[DATA RECORDS]

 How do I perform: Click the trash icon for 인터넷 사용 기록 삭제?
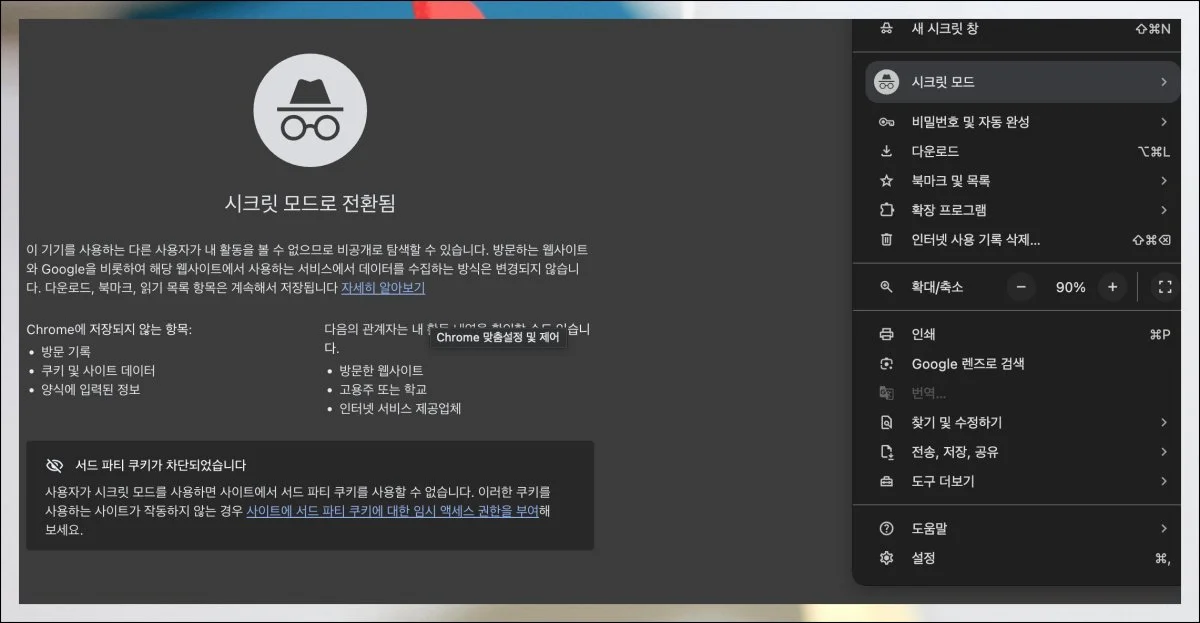886,240
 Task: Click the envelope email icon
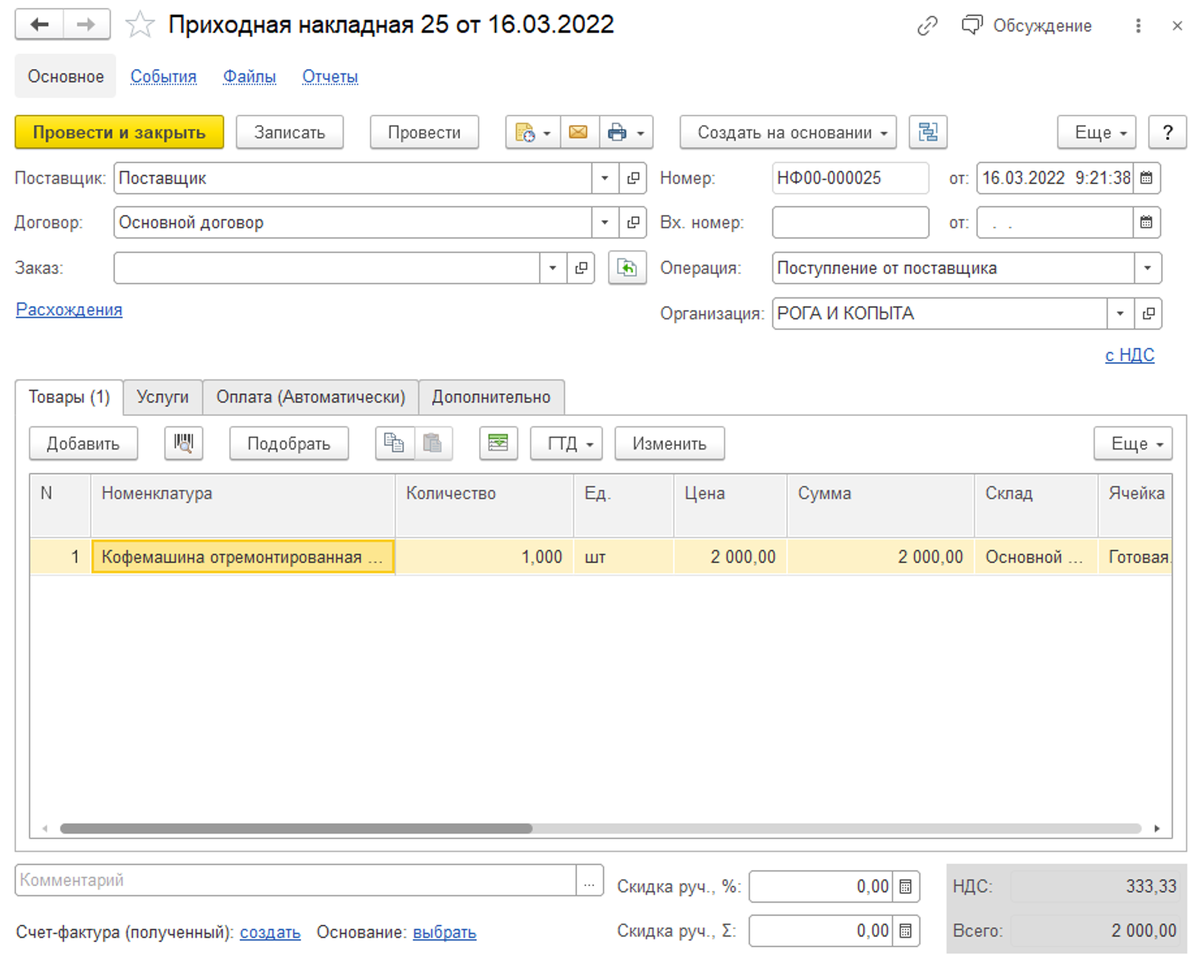(579, 132)
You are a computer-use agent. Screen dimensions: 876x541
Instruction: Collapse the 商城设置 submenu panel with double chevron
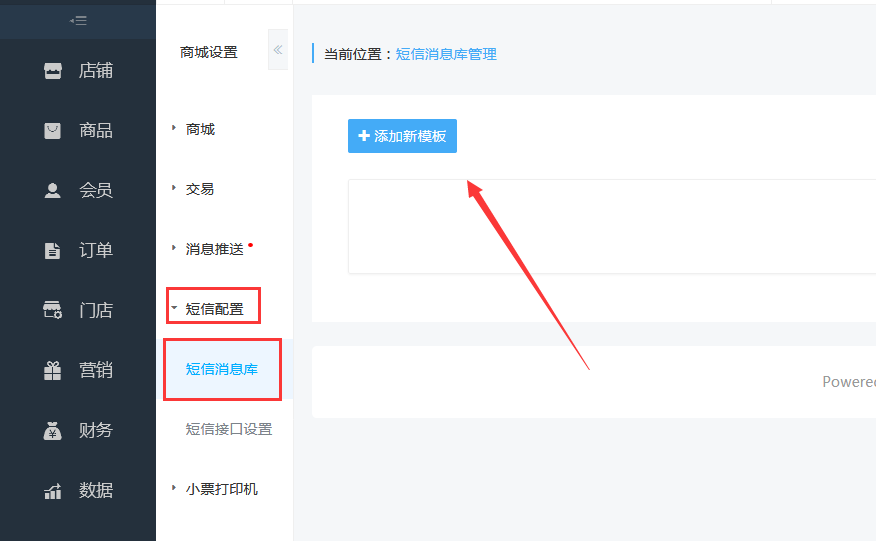pyautogui.click(x=278, y=51)
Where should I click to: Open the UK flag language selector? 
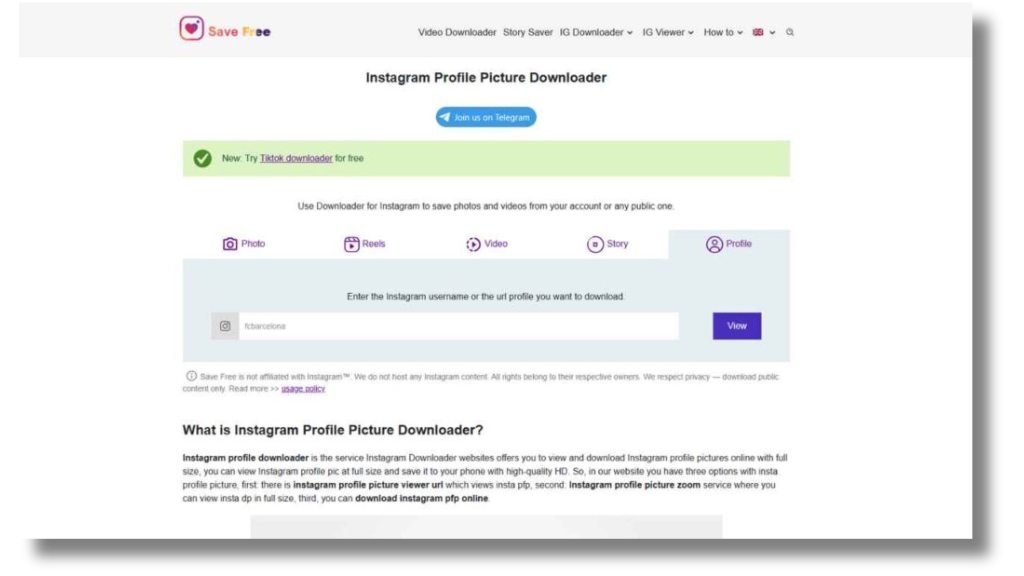coord(763,32)
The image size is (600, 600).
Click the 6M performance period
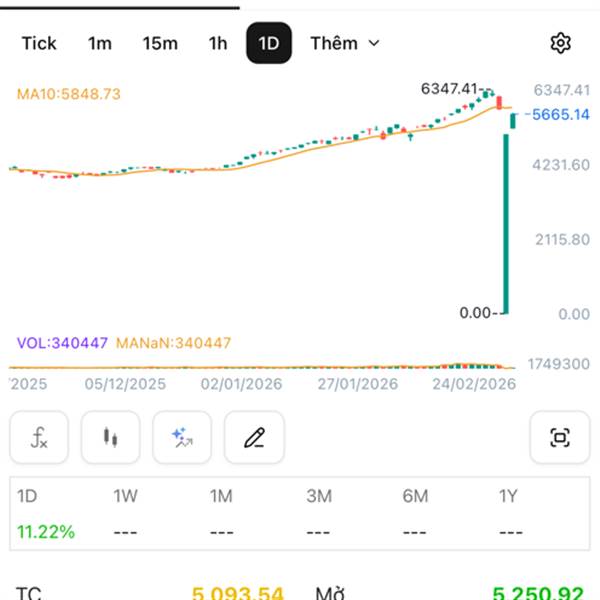point(415,496)
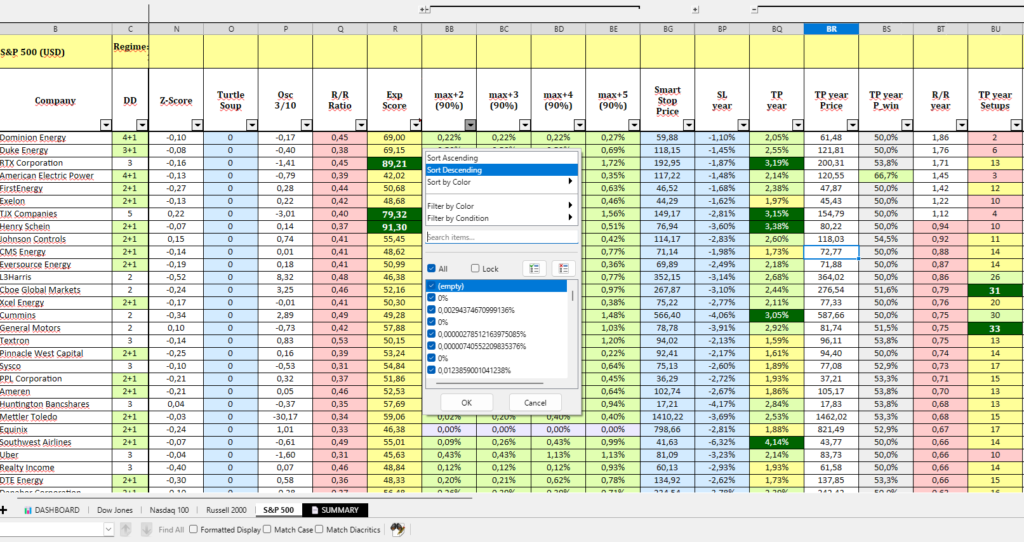Click the show only current item icon
This screenshot has width=1024, height=542.
pos(534,269)
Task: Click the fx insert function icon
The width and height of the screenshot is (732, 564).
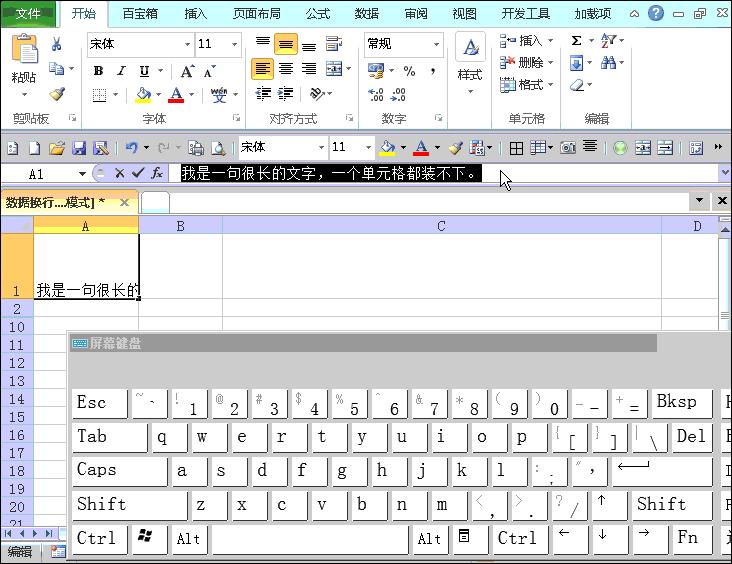Action: [x=157, y=173]
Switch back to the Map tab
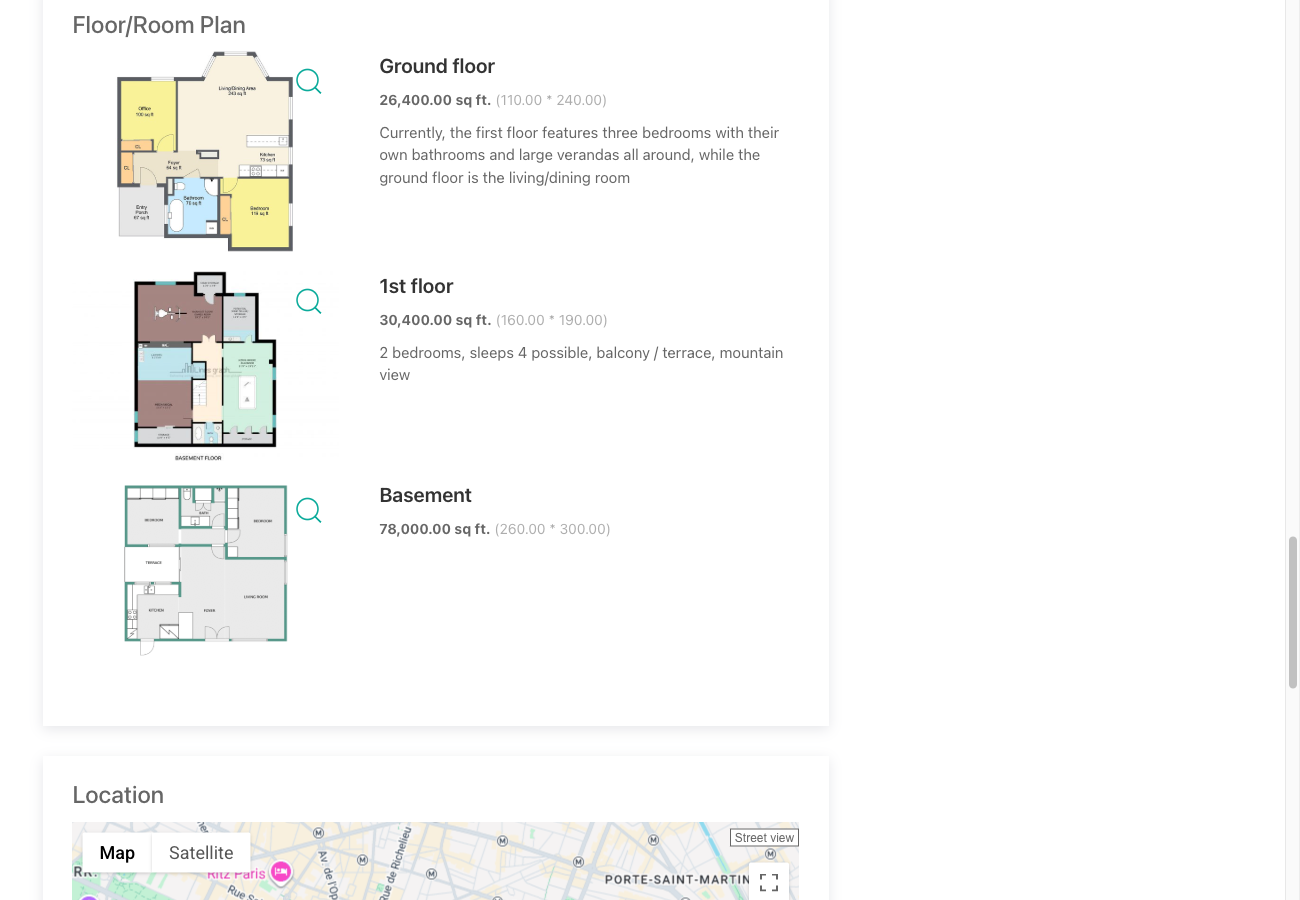Viewport: 1300px width, 900px height. click(117, 852)
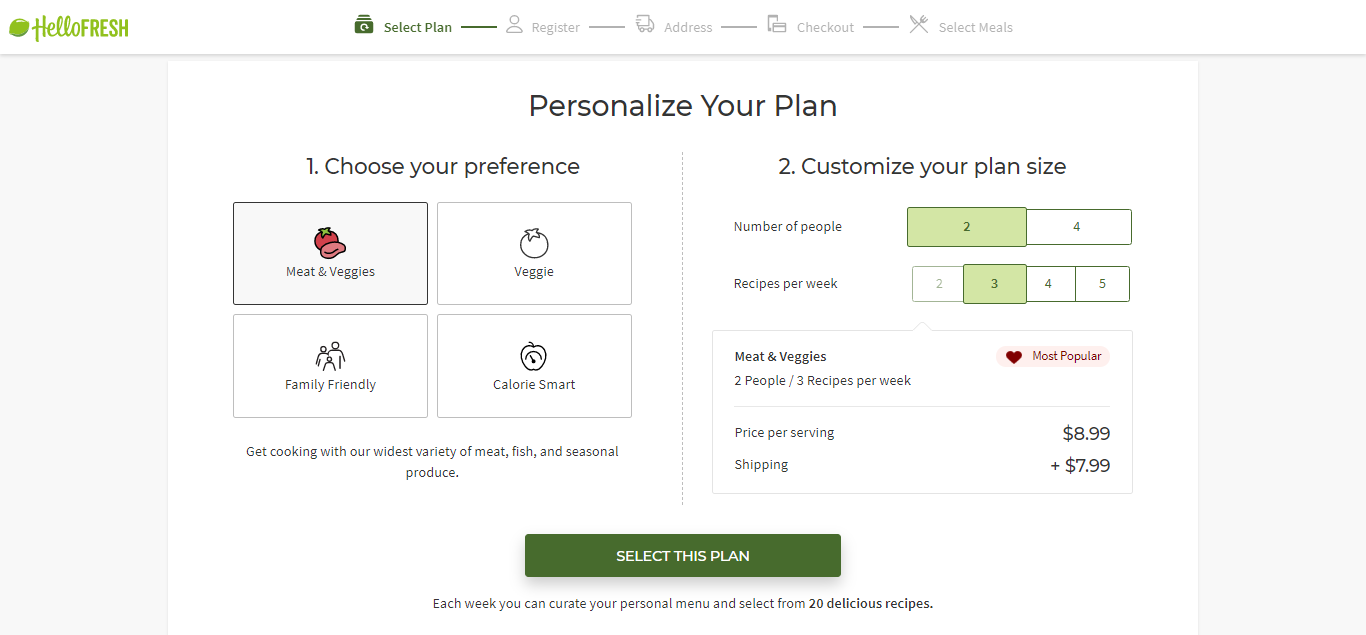Click the Family Friendly people icon
The image size is (1366, 635).
(x=330, y=356)
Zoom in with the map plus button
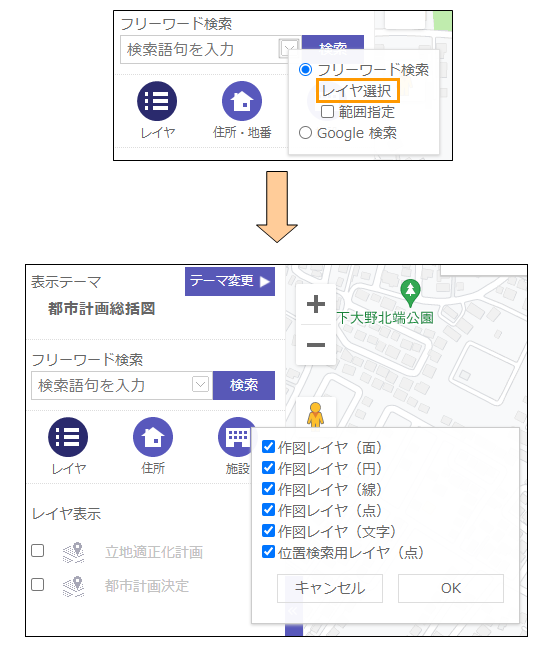Image resolution: width=543 pixels, height=657 pixels. (x=315, y=304)
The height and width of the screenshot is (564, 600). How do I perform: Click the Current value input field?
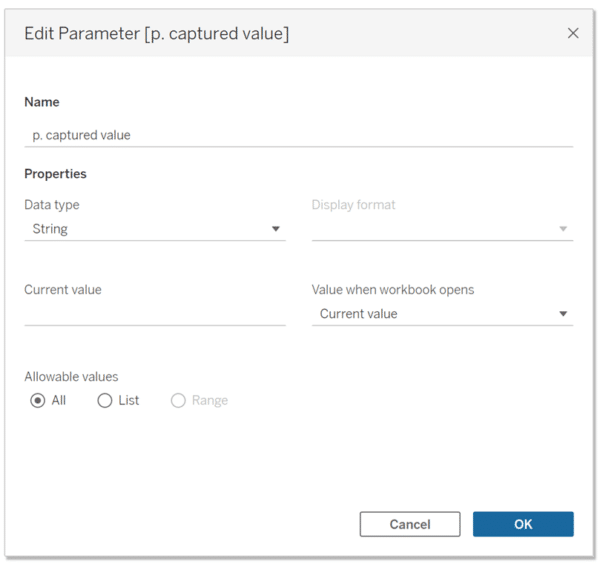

[/DATA RECORDS]

From the line with "Click the 6M performance period" to the last line above, restate each line word for word, but skip the pictures.

Click the 6M performance period
point(415,496)
Click the show only current item icon
This screenshot has width=1024, height=542.
pos(534,269)
Task: Click the fx insert function icon
The width and height of the screenshot is (732, 564).
Action: [x=157, y=173]
Switch back to the Map tab
Viewport: 1300px width, 900px height. click(117, 852)
Click the Family Friendly people icon
The image size is (1366, 635).
(x=330, y=356)
Zoom in with the map plus button
Image resolution: width=543 pixels, height=657 pixels. (x=315, y=304)
The height and width of the screenshot is (564, 600). How do I perform: Click the Current value input field?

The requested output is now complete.